[[ INPUT RECORDS open ]]

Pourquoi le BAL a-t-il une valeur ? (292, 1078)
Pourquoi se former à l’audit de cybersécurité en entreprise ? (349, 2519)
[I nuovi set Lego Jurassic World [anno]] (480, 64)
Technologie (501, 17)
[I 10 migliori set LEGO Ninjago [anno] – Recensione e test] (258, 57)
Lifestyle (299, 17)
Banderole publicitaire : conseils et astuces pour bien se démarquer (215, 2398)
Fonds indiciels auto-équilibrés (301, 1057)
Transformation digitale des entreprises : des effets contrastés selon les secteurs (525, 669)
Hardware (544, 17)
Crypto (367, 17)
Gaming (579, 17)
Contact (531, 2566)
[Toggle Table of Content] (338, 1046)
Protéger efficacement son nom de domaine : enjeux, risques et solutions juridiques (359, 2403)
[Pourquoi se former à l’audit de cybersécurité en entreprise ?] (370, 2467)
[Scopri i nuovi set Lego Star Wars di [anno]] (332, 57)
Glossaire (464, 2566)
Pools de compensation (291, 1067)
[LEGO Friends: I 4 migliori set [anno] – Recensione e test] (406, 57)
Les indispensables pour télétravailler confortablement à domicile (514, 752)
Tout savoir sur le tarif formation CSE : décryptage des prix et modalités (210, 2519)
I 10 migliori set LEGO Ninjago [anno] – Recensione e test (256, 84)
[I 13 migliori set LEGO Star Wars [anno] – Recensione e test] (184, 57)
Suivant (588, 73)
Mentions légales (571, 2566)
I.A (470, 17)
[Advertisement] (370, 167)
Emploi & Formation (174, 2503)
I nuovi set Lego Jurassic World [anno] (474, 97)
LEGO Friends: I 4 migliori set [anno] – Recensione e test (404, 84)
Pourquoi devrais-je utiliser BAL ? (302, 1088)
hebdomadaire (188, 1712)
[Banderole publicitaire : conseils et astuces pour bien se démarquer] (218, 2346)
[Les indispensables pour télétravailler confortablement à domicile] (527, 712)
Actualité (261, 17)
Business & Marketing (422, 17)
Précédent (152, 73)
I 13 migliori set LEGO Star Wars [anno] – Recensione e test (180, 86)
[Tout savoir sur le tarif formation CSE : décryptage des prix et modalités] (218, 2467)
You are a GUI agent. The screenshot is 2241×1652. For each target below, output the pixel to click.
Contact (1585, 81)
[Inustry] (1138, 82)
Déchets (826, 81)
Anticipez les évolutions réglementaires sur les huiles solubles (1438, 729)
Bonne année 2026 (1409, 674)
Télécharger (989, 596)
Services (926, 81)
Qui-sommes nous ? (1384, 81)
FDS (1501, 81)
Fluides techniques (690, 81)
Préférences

[[ INPUT RECORDS closed ]]

- [TASK DESCRIPTION] From the data above, output only the lines between the line containing "Pools de compensation (291, 1067)" and the line containing "modalités (210, 2519)", inclusive, exactly as written.

- [OUTPUT OF THE EXERCISE]
Pools de compensation (291, 1067)
[LEGO Friends: I 4 migliori set [anno] – Recensione e test] (406, 57)
Les indispensables pour télétravailler confortablement à domicile (514, 752)
Tout savoir sur le tarif formation CSE : décryptage des prix et modalités (210, 2519)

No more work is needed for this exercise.